Two Ways to Apply Intention For Stress Awareness Month

It’s after 10 pm as I write this.  One of the things I have learned about intention is the “holding” of this. What do I mean by this? Well, “holding” is a space where whatever intention we have, stays. It tends to disappear when things get overwhelming, uncomfortable, or frustrating. My intention was to write this piece today and despite having a busy day with tasks, meetings, groups, advising students and the like; it is now after 10 pm as I write this in the day. “Holding” this intention from Monday is what I mean by applying intention. What we want to do can be a great stress buster, when we stay focused on the intention and not all the distractions. Here are some suggestions with “holding”.

  1. Monday I provided a brief description of what intention is and how it looks. Let’s go back to what you came up with. I mentioned my intention was to eat healthier and that meant cooking at home and baking things I can enjoy (without the guilt of course). “Holding” this also means expanding this purpose. It’s not just an action here. My intention brings me a feeling of joy (which is positive), fulfillment, and confidence as I develop and build a skill and explore something I genuinely enjoy. Despite the day being “full” and providing limited opportunity to make something healthier, I  continue to “hold” this intention knowing that there are going to be other opportunities. In fact, Sunday I go to a vegan potluck, so I’ll be making space in the upcoming days to try my hand at baking or cooking something.
  2. “Holding” means giving yourself reminders. It’s so easier to be seduced by comfort and most things that require “less effort”. I know it may sound corny to some; however, because I am a visual person, vision boards and images are great reminders for me. I keep some images in my residence, pictures in my office, on my phone, etc. I even bought a calendar to write in, because “seeing” these reminders also helps.

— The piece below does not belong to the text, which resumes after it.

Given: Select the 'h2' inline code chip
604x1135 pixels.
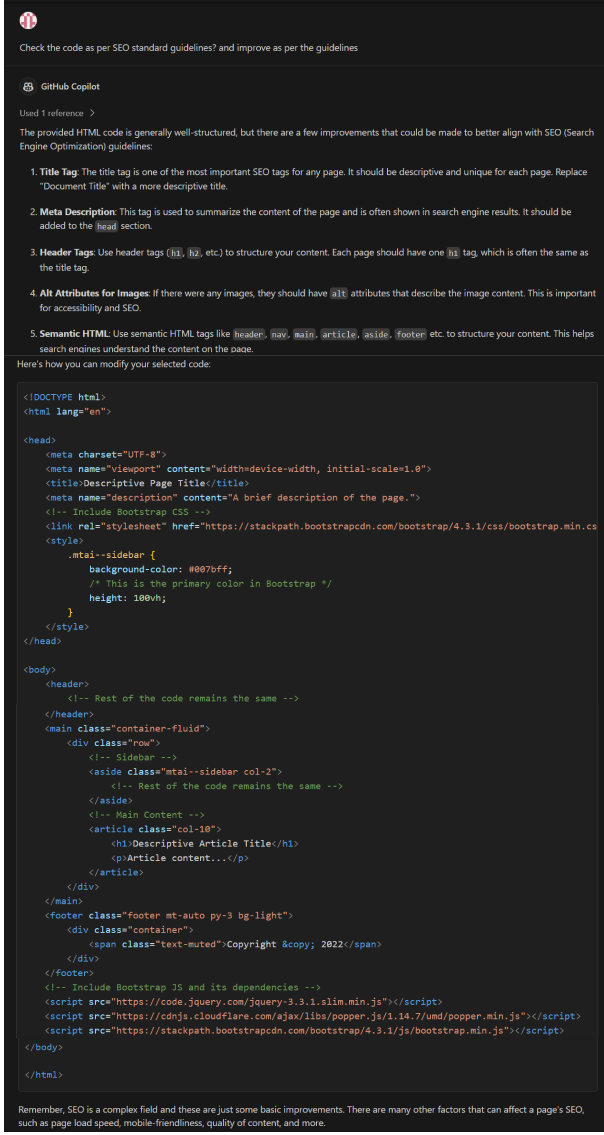Looking at the screenshot, I should 201,252.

The second way others have applied intention is to create a ritual. Again, this may sound corny; however, think about things you regularly do: brush your teeth, drink coffee, eat breakfast. These are routine things with a purpose and rituals work in a similar way; however, they are a bit more sacred to the purpose. When your intention has meaning and value to you, it’s sacred. It’s important to honor that and a ritual of some sort can help. Simple is fine. If you meditate, maybe you incorporate an intention. If you pray, maybe you do the same. If you take a moment of silence in the car, perhaps you also honor your intention to yourself.

These are two ways to apply intention and of course, these are not the only ones. If you find yourself applying intention, let me know how you do this.  National Stress Awareness Month is not just about being aware of stress, it’s about being aware of how to decrease the stress!